Dataset items
####
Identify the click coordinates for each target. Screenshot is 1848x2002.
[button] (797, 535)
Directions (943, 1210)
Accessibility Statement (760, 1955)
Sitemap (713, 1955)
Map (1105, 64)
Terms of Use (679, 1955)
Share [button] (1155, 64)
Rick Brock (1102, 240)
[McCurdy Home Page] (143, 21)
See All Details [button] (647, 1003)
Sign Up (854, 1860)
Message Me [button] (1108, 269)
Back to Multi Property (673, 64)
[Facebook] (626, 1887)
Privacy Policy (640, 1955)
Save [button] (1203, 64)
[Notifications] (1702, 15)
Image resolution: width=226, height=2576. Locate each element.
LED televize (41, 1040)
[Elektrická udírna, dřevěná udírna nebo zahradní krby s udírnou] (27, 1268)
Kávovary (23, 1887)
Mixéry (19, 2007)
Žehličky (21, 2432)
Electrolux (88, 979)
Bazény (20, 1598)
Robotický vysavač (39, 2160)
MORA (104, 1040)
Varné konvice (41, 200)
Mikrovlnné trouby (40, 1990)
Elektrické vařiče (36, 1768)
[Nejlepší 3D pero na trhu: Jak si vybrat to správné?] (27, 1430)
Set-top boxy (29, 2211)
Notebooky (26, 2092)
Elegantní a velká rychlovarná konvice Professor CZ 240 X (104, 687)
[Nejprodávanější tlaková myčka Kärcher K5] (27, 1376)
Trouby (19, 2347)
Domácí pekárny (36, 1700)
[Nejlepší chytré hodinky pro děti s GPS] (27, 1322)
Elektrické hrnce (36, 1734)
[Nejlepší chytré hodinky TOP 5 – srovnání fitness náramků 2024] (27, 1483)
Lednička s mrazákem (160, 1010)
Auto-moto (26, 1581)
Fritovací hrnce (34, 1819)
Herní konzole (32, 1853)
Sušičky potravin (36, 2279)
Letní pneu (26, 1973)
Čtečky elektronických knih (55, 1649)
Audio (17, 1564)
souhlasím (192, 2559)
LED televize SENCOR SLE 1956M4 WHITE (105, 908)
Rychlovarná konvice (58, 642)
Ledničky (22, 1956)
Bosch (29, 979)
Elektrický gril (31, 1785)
####
Every entry in the data should be returned exactly.

_Exercise result:_
Identify the click coordinates for each target. Screenshot is 1848x2002.
[button] (797, 535)
Directions (943, 1210)
Accessibility Statement (760, 1955)
Sitemap (713, 1955)
Map (1105, 64)
Terms of Use (679, 1955)
Share [button] (1155, 64)
Rick Brock (1102, 240)
[McCurdy Home Page] (143, 21)
See All Details [button] (647, 1003)
Sign Up (854, 1860)
Message Me [button] (1108, 269)
Back to Multi Property (673, 64)
[Facebook] (626, 1887)
Privacy Policy (640, 1955)
Save [button] (1203, 64)
[Notifications] (1702, 15)
Image resolution: width=226, height=2576. Locate each element.
LED televize (41, 1040)
[Elektrická udírna, dřevěná udírna nebo zahradní krby s udírnou] (27, 1268)
Kávovary (23, 1887)
Mixéry (19, 2007)
Žehličky (21, 2432)
Electrolux (88, 979)
Bazény (20, 1598)
Robotický vysavač (39, 2160)
MORA (104, 1040)
Varné konvice (41, 200)
Mikrovlnné trouby (40, 1990)
Elektrické vařiče (36, 1768)
[Nejlepší 3D pero na trhu: Jak si vybrat to správné?] (27, 1430)
Set-top boxy (29, 2211)
Notebooky (26, 2092)
Elegantní a velká rychlovarná konvice Professor CZ 240 X (104, 687)
[Nejprodávanější tlaková myčka Kärcher K5] (27, 1376)
Trouby (19, 2347)
Domácí pekárny (36, 1700)
[Nejlepší chytré hodinky pro děti s GPS] (27, 1322)
Elektrické hrnce (36, 1734)
[Nejlepší chytré hodinky TOP 5 – srovnání fitness náramků 2024] (27, 1483)
Lednička s mrazákem (160, 1010)
Auto-moto (26, 1581)
Fritovací hrnce (34, 1819)
Herní konzole (32, 1853)
Sušičky potravin (36, 2279)
Letní pneu (26, 1973)
Čtečky elektronických knih (55, 1649)
Audio (17, 1564)
souhlasím (192, 2559)
LED televize SENCOR SLE 1956M4 WHITE (105, 908)
Rychlovarná konvice (58, 642)
Ledničky (22, 1956)
Bosch (29, 979)
Elektrický gril (31, 1785)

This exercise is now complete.